BEST Dergisinde Acar Baltaş
|Hayatı gereğinden fazla karmaşıklaştırmak
Modern yaşamda insanlar üstlenmek zorunda oldukları farklı roller nedeniyle yeterince karmaşık bir hayata sahiptir. Ancak bazı insanlar kendi rollerinin bir veya birkaçına gereğinden fazla önem atfedip hayatı daha da zorlaştırırlar. Çocuklarını “proje çocuk” olarak yetiştiren, bu arada evde bir veya daha fazla hayvan besleyip, her şeyin mükemmel olmasını bekleyen ev kadınları buna bir örnektir. Hayatı gereğinden fazla karmaşıklaştıranlar çoğunlukla mükemmeliyetçidir, kontrolcüdür ve kendilerini başkalarıyla kıyaslama eğiliminde oldukları için, farklı kişiler için önem teşkil eden ölçütleri, ilgili veya ilgisiz olarak kendi hayatlarına da dahil eder. Çocuğunun tenise yeteneği olmasa da, “herkes” tenis dersi aldırdığı için bu kervana katılan baba, hem kendisinin, hem de çocuğunun hayatını karmaşıklaştırır. Bir başka örnek çok fazla eşya, giysi ve objeyle yaşamak ve hepsinde aynı uyum ve mükemmelliği beklemektir. Böyleleri bir haftalık seyahate, gurbetten kesin dönüş yapanlar gibi çok sayıda bavulla çıkar.

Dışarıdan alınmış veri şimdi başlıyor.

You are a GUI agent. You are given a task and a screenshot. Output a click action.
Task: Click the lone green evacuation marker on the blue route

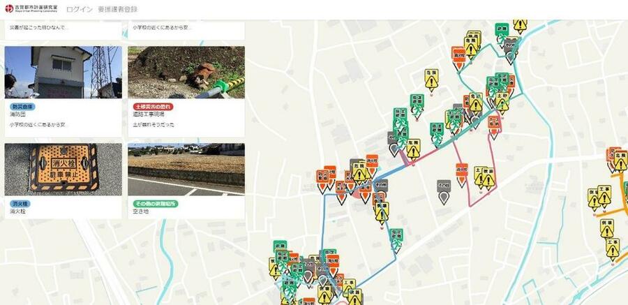[396, 239]
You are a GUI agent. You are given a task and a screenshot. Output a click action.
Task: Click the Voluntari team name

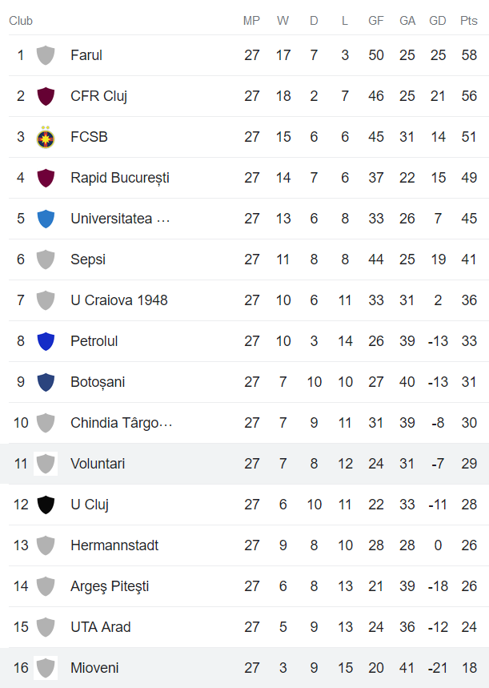(98, 464)
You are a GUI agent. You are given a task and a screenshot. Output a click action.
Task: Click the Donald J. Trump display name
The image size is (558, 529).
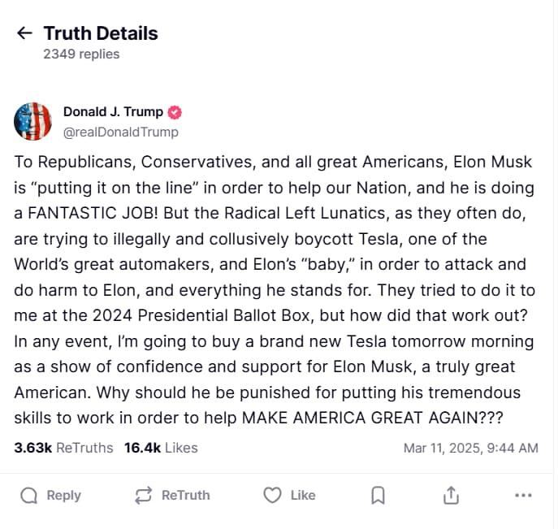113,112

Sahip olarak mutlu olmaya çalışmak
Sahip olduklarının kendisini mutlu edeceğine inanmak en büyük yanılgılardan biridir. Ancak sürekli satın almaya teşvik eden uyaran ve mesajlarla dolu bir ortamda yaşadığımız için, ihtiyaç duymadığımız şeyleri satın almaktan kendimizi alamıyoruz. Bu konuda, yapılmış araştırmaları da içine alan çok sayıda bilgi ve veri olduğu için sadece şunu hatırlatmakla yetineceğim. Bir şey satın alırken para ödediğimizi düşünürüz oysa bu doğru değildir. Satın alırken hayatımızdan bir zaman diliminden bir parçayı satın aldığımız şeye karşılık olarak terk ederiz.

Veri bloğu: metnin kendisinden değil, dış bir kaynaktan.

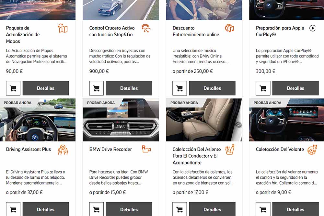Add BMW Drive Recorder to cart
324x216 pixels.
[x=96, y=209]
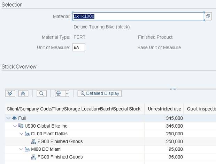Viewport: 216px width, 164px height.
Task: Click the company icon next to US00 Global Bike
Action: (x=20, y=126)
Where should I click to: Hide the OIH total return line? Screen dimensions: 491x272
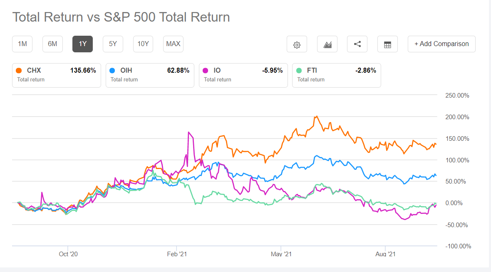(x=150, y=75)
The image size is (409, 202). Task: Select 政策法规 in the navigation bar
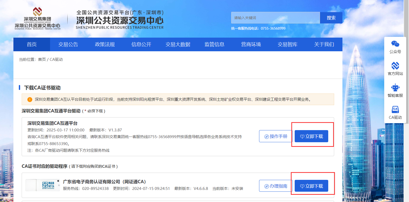click(105, 45)
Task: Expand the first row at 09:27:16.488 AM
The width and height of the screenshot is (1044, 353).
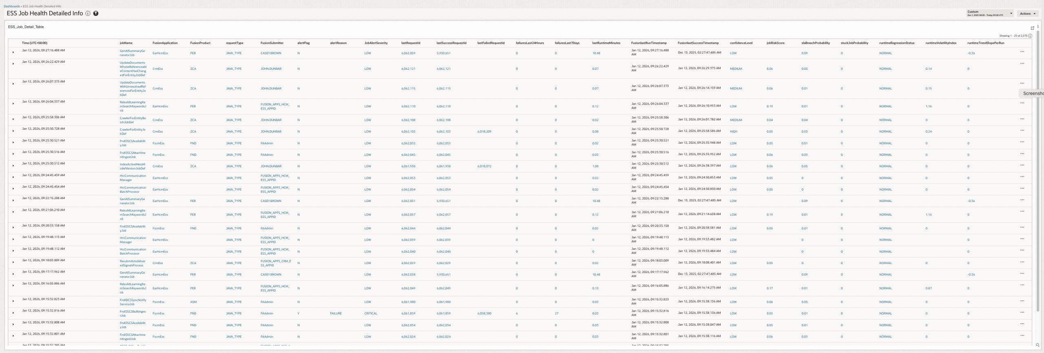Action: point(13,52)
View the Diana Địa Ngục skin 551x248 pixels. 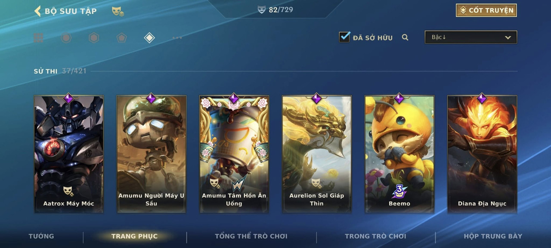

Olumsuz insanlarla çevrili bir ortamda yaşamak
İnsan kaçınılmaz olarak çevresinden etkilenir. Çevreden sürekli olumsuz yorumlar ve mesajlar almak da kişiyi olumsuzluğun bir parçası yapar. Bu olumsuz yorumlar kişiye yönelik olabileceği gibi, çevredeki insanlara veya genel olarak hayatın bütününe dönük olabilir. Bu gibi durumlarda yorumlara tepki vermemek en uygunudur. Çünkü onaylamak aynı havaya girmeye, karşı çıkmak kazanılamayacak bir tartışmaya girmeye neden olur. En uygunu mizah duygusuna sahip, hayata olumlu bir gözle bakan insanlarla birlikte olmaya çalışmaktır.
Geçmişe takılmak
Özellikle hayattan beklediklerini bulamayan insanlar, geçmişteki bir olaya veya bir kişi ile olan ilişkisine takılıp, o olay yaşanmamış veya o kişiyle ilişkileri farklı olmuş olsa, hayatlarının hayallerindeki gibi olacağını düşünürler. Her durum ve gelişme karşısında bunu konuşarak veya düşünerek yaşarlar. Olumlu düşünce ile olumsuz düşünce arasındaki en temel fark, enerjinin odağıdır. Olumsuz tutum içindeki insanların odağı “keşke” lerle değiştiremeyecekleri “olmuş olanlar” ve geçmişleridir. Buna karşılık olumlu tutum içinde olanlar, odaklarını “olabilecek olana” ve değiştirebilecekleri geleceğe yöneltirler.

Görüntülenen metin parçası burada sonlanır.